The resulting theory of Quantum Darwinism is relatively straightforward:
1) Human measurements are only one, rather unusual, means of forcing decoherence of a superposed or entangled quantum state into simpler states. The primary mechanism causing decoherence is the many types of interactions that the quantum system has with its environment. Typically quantum systems experience a vast number of such environmental interactions selectively destroying entangled quantum states.
2) As a result these environmental interactions, or environmental monitoring, only a small minority of quantum states, called pointer observables, are able to survive and evolve for any sustained period of time in the deterministic, classical manner of axiom 5 above. Their prolonged survival is due to the peculiar property of these pointer states that interactions with the environment and the subsequent decoherence leave them largely unchanged. They alone are able to survive in the face of environmental monitoring.
3) As the pointer states are the only ones able to survive decoherence, and as interactions with the environment pass information concerning the quantum state to the environment, a quantum system's environment becomes heavily imprinted with redundant copies of information concerning the quantum system's pointer states. It is these environmental copies that we actually experience and from which we gain information concerning quantum systems in almost all cases. For instance quantum systems are in continual interaction with the vast number of photons in their immediate environment. When we observe an object visually we are actually accessing information that has been imprinted on photons during previous interactions with the quantum system under observation.

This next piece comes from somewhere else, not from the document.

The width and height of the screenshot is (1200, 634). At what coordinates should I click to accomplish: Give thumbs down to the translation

4) The redundant imprinting of information in the environment makes this information available to multiple observers and provides the basis for our classical concept of objectivity or the ability of numerous observers to access and confirm the same information.

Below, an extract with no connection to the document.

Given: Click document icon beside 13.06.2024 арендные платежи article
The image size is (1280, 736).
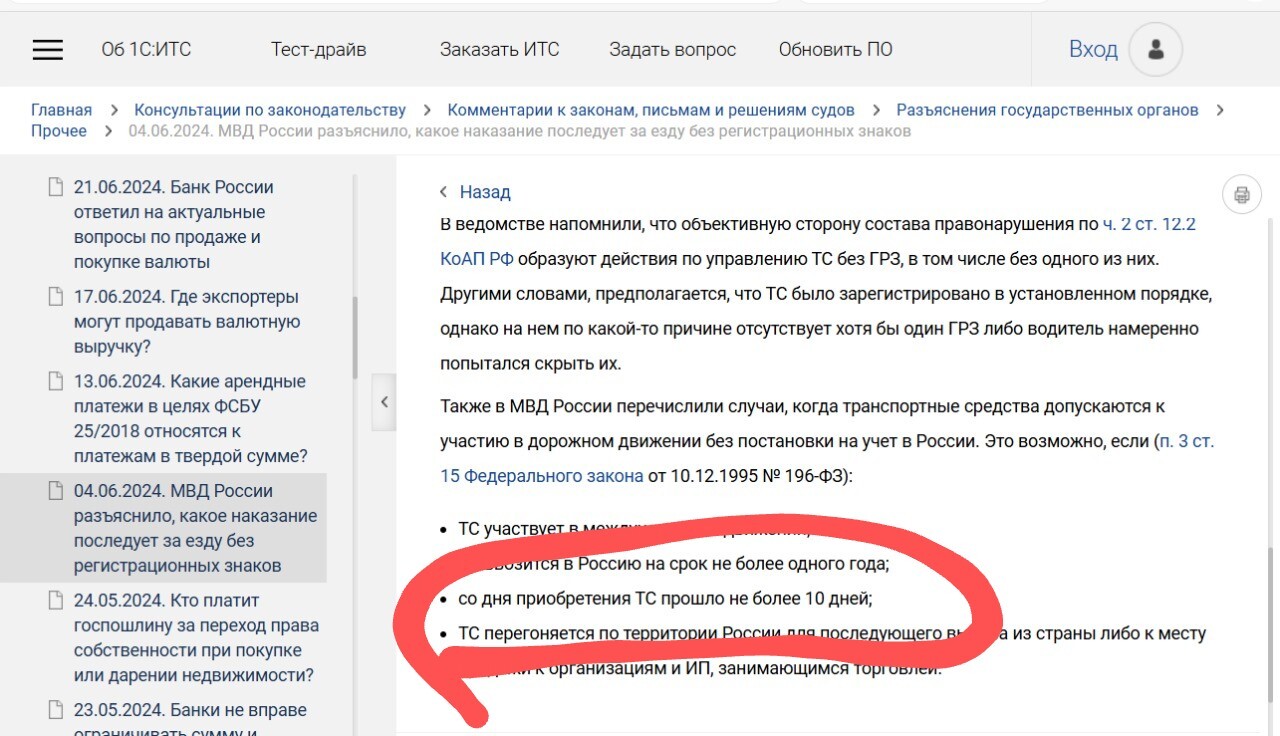Looking at the screenshot, I should click(56, 382).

While this process may explain the emergence of classical physics from quantum physics it may not be clear where the Darwinian part comes in. Zurek explains his motivation in naming Quantum Darwinism:
Using Darwinian analogy, one might say that pointer states are most fit. They survive monitoring by the environment to leave descendants that inherit their properties. Classical domain of pointer states offers a static summary of the result of quantum decoherence. Save for classical dynamics, (almost) nothing happens to these einselected states, even though they are immersed in the environment.